| Exercise directions |
In full and without alteration, write out the records.

[Stored items]
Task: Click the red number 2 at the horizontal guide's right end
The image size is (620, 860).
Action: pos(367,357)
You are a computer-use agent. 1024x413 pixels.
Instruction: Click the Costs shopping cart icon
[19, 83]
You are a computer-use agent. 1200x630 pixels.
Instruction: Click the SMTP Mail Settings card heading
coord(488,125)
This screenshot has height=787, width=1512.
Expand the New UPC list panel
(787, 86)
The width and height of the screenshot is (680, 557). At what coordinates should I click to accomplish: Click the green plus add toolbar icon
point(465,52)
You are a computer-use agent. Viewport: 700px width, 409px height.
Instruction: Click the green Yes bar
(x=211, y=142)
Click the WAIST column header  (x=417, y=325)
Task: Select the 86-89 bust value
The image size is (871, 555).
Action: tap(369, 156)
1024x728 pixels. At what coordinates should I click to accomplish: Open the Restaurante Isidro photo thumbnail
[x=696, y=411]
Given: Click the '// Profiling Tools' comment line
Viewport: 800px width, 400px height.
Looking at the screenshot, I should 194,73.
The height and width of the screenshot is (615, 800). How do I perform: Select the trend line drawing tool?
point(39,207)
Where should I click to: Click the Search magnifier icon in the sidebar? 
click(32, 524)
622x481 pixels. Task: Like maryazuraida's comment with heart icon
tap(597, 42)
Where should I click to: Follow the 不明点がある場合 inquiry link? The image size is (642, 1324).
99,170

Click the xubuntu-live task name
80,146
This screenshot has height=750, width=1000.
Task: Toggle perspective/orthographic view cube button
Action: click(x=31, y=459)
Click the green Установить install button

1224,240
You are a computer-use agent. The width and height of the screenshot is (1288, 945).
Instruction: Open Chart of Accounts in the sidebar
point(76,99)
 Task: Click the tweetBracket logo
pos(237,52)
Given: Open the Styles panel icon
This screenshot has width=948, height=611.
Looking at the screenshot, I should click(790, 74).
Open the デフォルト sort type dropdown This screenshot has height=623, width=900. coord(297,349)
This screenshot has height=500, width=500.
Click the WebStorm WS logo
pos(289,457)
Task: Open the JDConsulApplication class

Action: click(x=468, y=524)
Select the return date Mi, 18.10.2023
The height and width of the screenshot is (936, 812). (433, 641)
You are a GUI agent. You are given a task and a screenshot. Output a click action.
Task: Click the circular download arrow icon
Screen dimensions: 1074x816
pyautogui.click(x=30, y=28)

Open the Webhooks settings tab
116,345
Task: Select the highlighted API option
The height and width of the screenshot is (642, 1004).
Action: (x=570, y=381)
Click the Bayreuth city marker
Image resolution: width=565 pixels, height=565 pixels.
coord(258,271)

| Output of the task |
Task: Click the red number 2 at the horizontal guide's right end
The image size is (620, 860).
Action: pos(367,357)
You are a computer-use agent. 1024x413 pixels.
Instruction: Click the Costs shopping cart icon
[19, 83]
You are a computer-use agent. 1200x630 pixels.
Instruction: Click the SMTP Mail Settings card heading
coord(488,125)
This screenshot has height=787, width=1512.
Expand the New UPC list panel
(787, 86)
The width and height of the screenshot is (680, 557). At what coordinates should I click to accomplish: Click the green plus add toolbar icon
point(465,52)
You are a computer-use agent. Viewport: 700px width, 409px height.
Instruction: Click the green Yes bar
(x=211, y=142)
Click the WAIST column header  (x=417, y=325)
Task: Select the 86-89 bust value
The image size is (871, 555).
Action: tap(369, 156)
1024x728 pixels. At what coordinates should I click to accomplish: Open the Restaurante Isidro photo thumbnail
[x=696, y=411]
Given: Click the '// Profiling Tools' comment line
Viewport: 800px width, 400px height.
Looking at the screenshot, I should 194,73.
The height and width of the screenshot is (615, 800). How do I perform: Select the trend line drawing tool?
point(39,207)
Where should I click to: Click the Search magnifier icon in the sidebar? 
click(32, 524)
622x481 pixels. Task: Like maryazuraida's comment with heart icon
tap(597, 42)
Where should I click to: Follow the 不明点がある場合 inquiry link? The image size is (642, 1324).
99,170

Click the xubuntu-live task name
80,146
This screenshot has height=750, width=1000.
Task: Toggle perspective/orthographic view cube button
Action: click(x=31, y=459)
Click the green Установить install button

1224,240
You are a computer-use agent. The width and height of the screenshot is (1288, 945).
Instruction: Open Chart of Accounts in the sidebar
point(76,99)
 Task: Click the tweetBracket logo
pos(237,52)
Given: Open the Styles panel icon
This screenshot has width=948, height=611.
Looking at the screenshot, I should click(790, 74).
Open the デフォルト sort type dropdown This screenshot has height=623, width=900. coord(297,349)
This screenshot has height=500, width=500.
Click the WebStorm WS logo
pos(289,457)
Task: Open the JDConsulApplication class

Action: click(x=468, y=524)
Select the return date Mi, 18.10.2023
The height and width of the screenshot is (936, 812). (433, 641)
You are a GUI agent. You are given a task and a screenshot. Output a click action.
Task: Click the circular download arrow icon
Screen dimensions: 1074x816
pyautogui.click(x=30, y=28)

Open the Webhooks settings tab
116,345
Task: Select the highlighted API option
The height and width of the screenshot is (642, 1004).
Action: (x=570, y=381)
Click the Bayreuth city marker
Image resolution: width=565 pixels, height=565 pixels.
coord(258,271)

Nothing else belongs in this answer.